1. Field of the Invention
The invention relates to a memory element, and more particularly to a phase-change memory element.
2. Description of the Related Art
Phase-change memory technology requires high reliability, high speeds, low current, and low operating voltage, in order to function as a viable alternative to current memory technologies such as flash and DRAM. A phase-change memory cell must therefore provide low programming current, voltage operation, a smaller cell size, a fast phase transformation speed, and a low cost. These requirements are difficult to meet given the current state of the art.

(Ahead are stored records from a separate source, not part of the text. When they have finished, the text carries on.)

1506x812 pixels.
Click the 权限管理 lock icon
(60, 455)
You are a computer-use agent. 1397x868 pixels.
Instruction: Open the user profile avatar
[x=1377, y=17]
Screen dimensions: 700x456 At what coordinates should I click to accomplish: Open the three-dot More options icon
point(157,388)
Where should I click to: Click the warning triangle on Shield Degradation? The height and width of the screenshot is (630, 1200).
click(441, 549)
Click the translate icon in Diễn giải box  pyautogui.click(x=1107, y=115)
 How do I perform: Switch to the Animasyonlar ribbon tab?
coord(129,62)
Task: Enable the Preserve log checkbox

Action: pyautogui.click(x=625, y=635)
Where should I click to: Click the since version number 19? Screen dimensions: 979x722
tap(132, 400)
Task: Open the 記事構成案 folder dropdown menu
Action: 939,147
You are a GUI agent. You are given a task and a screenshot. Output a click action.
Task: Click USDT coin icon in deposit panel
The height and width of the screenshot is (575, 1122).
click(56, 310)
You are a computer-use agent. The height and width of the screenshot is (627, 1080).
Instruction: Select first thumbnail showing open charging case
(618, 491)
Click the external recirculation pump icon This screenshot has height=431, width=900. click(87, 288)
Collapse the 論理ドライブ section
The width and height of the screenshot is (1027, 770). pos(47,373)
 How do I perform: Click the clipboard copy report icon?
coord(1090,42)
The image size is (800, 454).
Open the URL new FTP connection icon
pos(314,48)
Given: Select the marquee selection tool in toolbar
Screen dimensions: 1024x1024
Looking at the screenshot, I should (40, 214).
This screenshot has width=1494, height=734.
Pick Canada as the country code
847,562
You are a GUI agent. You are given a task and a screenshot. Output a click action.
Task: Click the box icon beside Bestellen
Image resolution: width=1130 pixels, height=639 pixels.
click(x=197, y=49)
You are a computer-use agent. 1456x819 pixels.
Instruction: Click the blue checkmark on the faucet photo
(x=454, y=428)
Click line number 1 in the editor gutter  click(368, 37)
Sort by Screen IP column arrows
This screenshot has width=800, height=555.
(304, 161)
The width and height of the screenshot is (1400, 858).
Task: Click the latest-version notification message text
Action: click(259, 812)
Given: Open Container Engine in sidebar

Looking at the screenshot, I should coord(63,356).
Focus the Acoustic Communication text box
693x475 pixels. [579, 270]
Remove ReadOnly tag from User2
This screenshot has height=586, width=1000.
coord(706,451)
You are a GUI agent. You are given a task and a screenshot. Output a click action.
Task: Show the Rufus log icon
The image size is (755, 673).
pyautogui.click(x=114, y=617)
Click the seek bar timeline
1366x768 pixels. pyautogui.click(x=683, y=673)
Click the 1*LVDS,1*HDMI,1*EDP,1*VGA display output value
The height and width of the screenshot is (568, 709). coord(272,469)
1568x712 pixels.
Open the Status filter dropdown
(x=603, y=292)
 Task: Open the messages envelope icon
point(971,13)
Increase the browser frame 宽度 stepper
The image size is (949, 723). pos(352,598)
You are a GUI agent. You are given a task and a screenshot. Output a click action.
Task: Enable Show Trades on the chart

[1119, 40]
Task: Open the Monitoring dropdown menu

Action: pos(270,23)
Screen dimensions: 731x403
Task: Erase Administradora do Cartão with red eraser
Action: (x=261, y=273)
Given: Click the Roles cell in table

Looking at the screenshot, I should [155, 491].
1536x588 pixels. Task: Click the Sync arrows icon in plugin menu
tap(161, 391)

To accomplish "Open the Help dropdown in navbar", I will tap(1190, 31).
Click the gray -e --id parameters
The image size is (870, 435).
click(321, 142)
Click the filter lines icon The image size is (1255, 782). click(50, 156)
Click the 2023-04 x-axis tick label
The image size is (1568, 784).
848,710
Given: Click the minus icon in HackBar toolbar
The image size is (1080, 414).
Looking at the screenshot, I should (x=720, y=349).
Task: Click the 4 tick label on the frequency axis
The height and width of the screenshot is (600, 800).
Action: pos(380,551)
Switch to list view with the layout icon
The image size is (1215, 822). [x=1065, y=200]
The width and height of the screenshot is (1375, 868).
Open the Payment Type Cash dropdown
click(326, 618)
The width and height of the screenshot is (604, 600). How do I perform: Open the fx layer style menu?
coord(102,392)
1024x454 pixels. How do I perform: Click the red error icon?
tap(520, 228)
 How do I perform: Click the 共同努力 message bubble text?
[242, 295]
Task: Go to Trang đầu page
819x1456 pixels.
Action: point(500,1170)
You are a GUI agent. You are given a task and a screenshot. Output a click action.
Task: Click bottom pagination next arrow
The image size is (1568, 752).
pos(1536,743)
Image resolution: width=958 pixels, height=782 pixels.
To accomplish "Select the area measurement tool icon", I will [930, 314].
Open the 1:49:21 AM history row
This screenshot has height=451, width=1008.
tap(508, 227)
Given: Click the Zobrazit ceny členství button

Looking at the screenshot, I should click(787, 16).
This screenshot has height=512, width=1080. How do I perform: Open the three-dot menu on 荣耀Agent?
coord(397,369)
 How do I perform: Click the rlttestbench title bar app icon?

The phase-change memory structures are predominantly self-heating, i.e. current flows through the phase-change material to produce the required heat. The top electrical contact of the phase-change memory is generally wider than the bottom electrical contact area. The structure may be a pore filled with phase-change material, or a block of phase-change material with a sublithographic bottom contact, and lithographically defined top electrode. The wider contact defines the maximum current required to write a bit to the cell. Variations in the bottom or top contact width due to lithography, etching or other processing stages result in variations of the required programming current.
Ideally, the phase-change memory will have a fixed cross-section area, such as a pillar or bridge. However these structures tend to require high voltages as the cross-section area and/or the length is reduced. An issue limiting further advancement is that the electrodes connecting to the structure, act as heat sinks.
Macronix (U.S. Pub. 20060284157 and U.S. Pub. 20060284158) disclosed a basic phase-change bridge structure. However, the electrode contacts are the only contacts to the bridge and heat significantly flows out through these contacts, thus making programming very inefficient.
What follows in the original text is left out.